Requirement — Establish how many lines in the material below include the word "agent", then give the count alone.

[Opening Data section section]

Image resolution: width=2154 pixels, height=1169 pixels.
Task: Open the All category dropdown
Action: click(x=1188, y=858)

[Closing Data section section]
[Opening Data section section]

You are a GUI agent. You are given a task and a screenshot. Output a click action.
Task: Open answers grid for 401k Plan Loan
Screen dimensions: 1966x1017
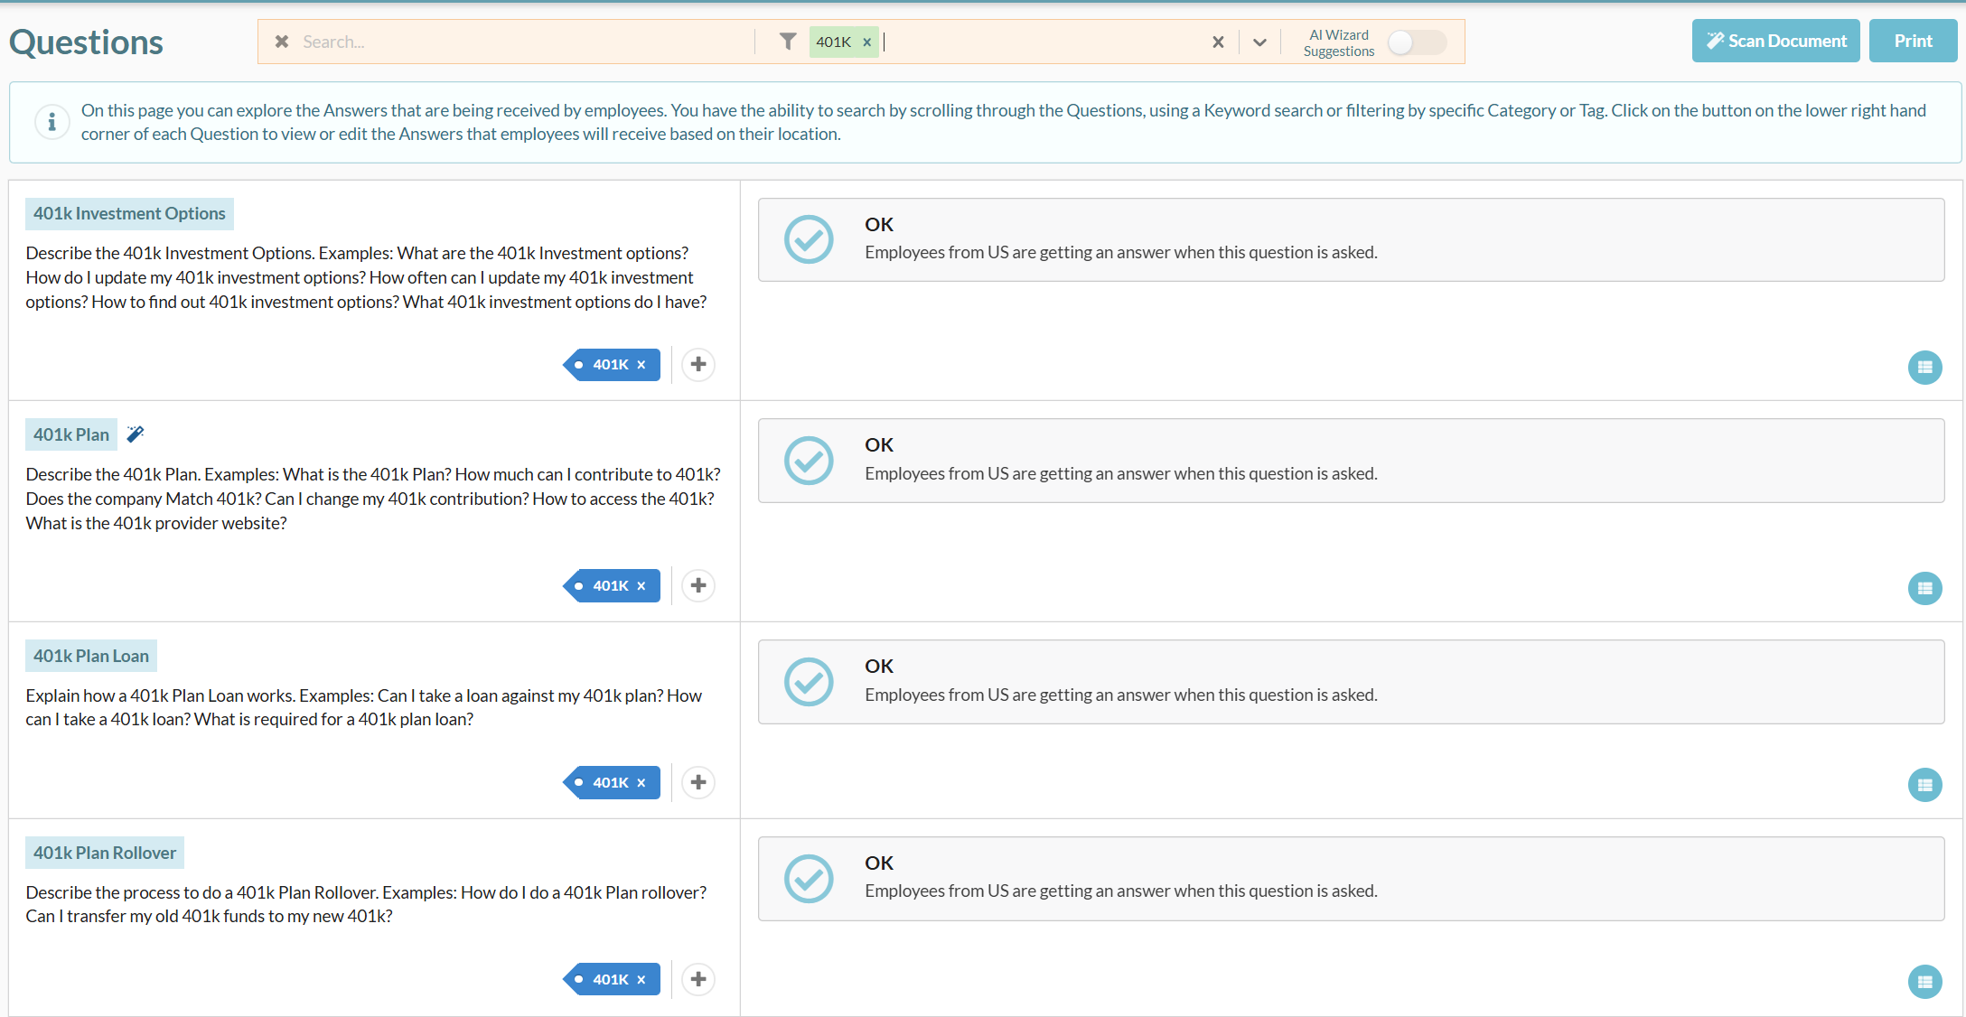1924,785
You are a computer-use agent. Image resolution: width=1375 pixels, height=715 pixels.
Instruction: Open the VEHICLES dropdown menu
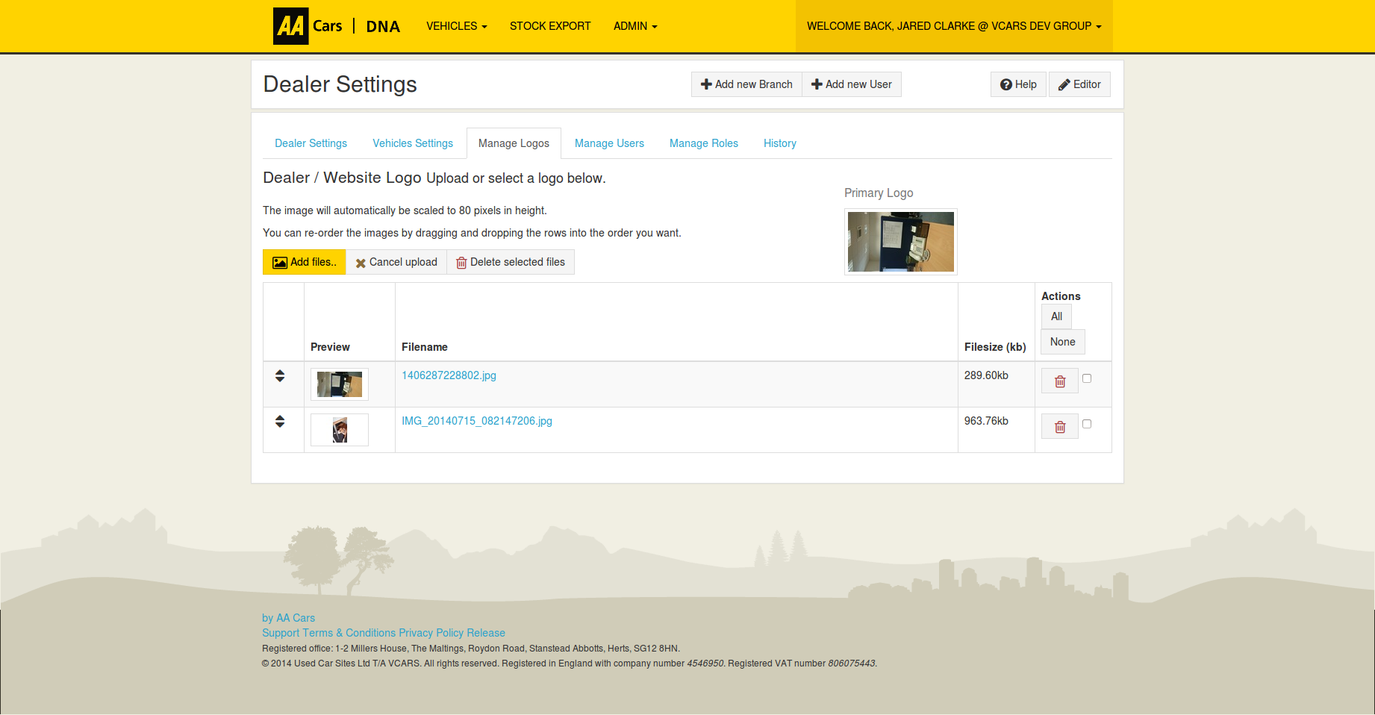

[Closing Data section section]

Answer to this exercise — 2